As regards Jansy's questions on inheritance, a simplified answer is that things are indeed different in America from countries with a continental European derived system such as, say, Brazil, but you have to remember that the laws of the individual US states, at least in the 1940s, when Charlotte dies, varied considerably. The whole subject is also bedevilled by the intricacies of the English law of succession as it was applied (by no means uniformly) in the colonial territories of North America and, of course, as modified thereafter.
A lot would depend on whether Charlotte died having made a will. I can't recall any mention of that in the novel.
At the time of Charlotte's death, some US states still retained the old English law right of curtesy (abolished in England in 1925) under which a husband was entitled to a life interest in all of his deceased wife's land, provided that there was issue of the Marriage. That overrode any provision to the contrary in the deceased's will.

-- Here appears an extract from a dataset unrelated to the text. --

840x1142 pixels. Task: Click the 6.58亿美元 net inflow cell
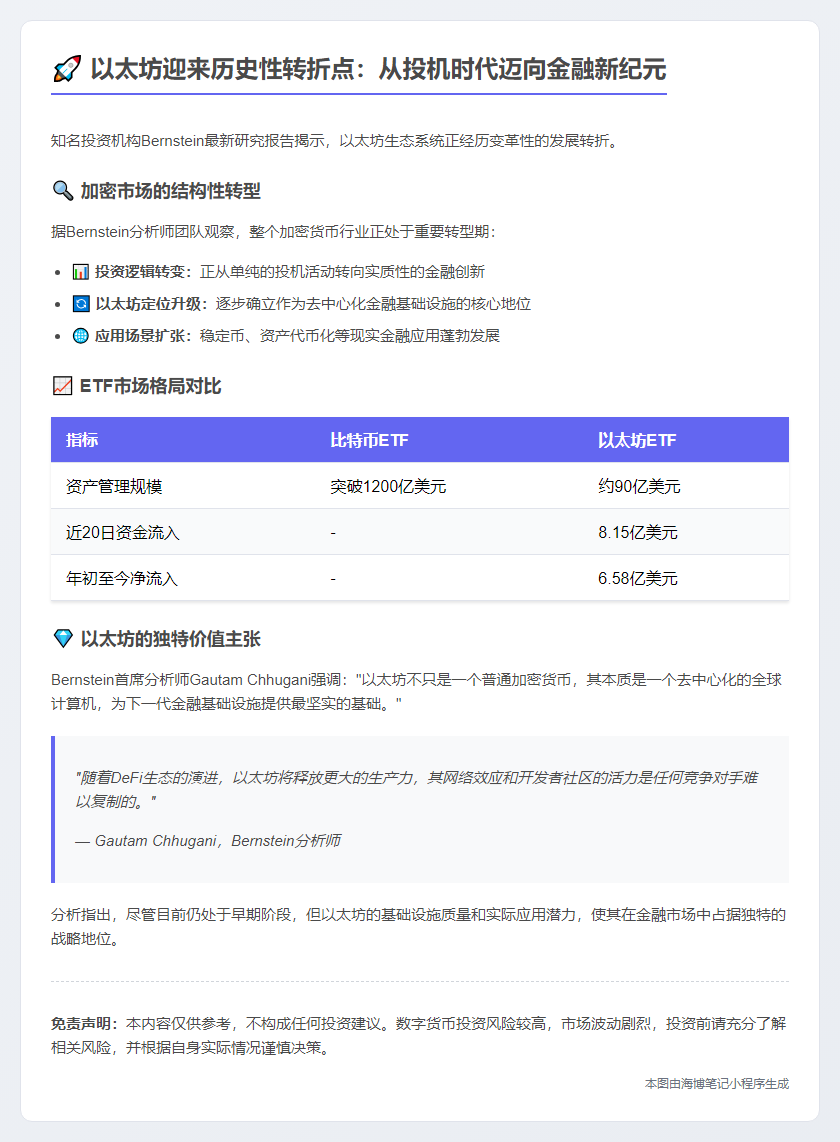click(638, 579)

Humbert intimated to the Farlows that Dolores was actually his daughter - and then had John Farlow (not actually a lawyer) administer Charlotte's estate. I note that the house was rented after Charlotte's death, so if Ramsdale was in a state with rights of curtesy, the rent would have belonged to Humbert, not Dolores, irrespective of what was in Charlotte's will (assuming she actually made one).

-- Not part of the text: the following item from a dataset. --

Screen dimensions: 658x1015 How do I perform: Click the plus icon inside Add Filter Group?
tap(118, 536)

The ultimate sales proceeds of the house would have belonged to whoever inherited Charlotte's estate (see below) but only after Humbert's death - until then, they would have been invested and Humbert would have been entitled to the income.
Would Dolores have been automatically entitled to a share of Charlotte's estate? If Charlotte died without having made a valid will, the answer would have been yes, under the appropriate statute dealing with intestate succession. But that would have been subject to any prior rights that Humbert would have had as surviving spouse, whether under the common law right of curtesy or under the relevant statute dealing with surviving spouses' rights in intestate succession.
What if Charlotte had made a will leaving everything to Humbert? The kind of forced heirship rules of succession in continental European legal systems which prevent a parent from disinheriting a child was originally unknown in English-type jurisdictions. However, statute law has intervened. Atkinson's Law of Wills, 2nd Edition (West Publishing Co, St. Paul Minn, 1953) says at page 141:
"By virtue of statutory provisions in almost every state, a child omitted from his parent's will may, under some circumstances, take his intestate share of the parent's estate."
In other words, the child may be able to overturn the will to the extent that it fails to make proper provision, by having the law of intestate succession apply in place of the will. To do that, Dolores would have needed some knowledge and some legal assistance.
But isn't this really beside the point? I don't think it matters what financial resources Dolores has available to her. Humbert's coerces Dolores into submission by threatening her with being incarcerated for her own misdeeds if she seeks help.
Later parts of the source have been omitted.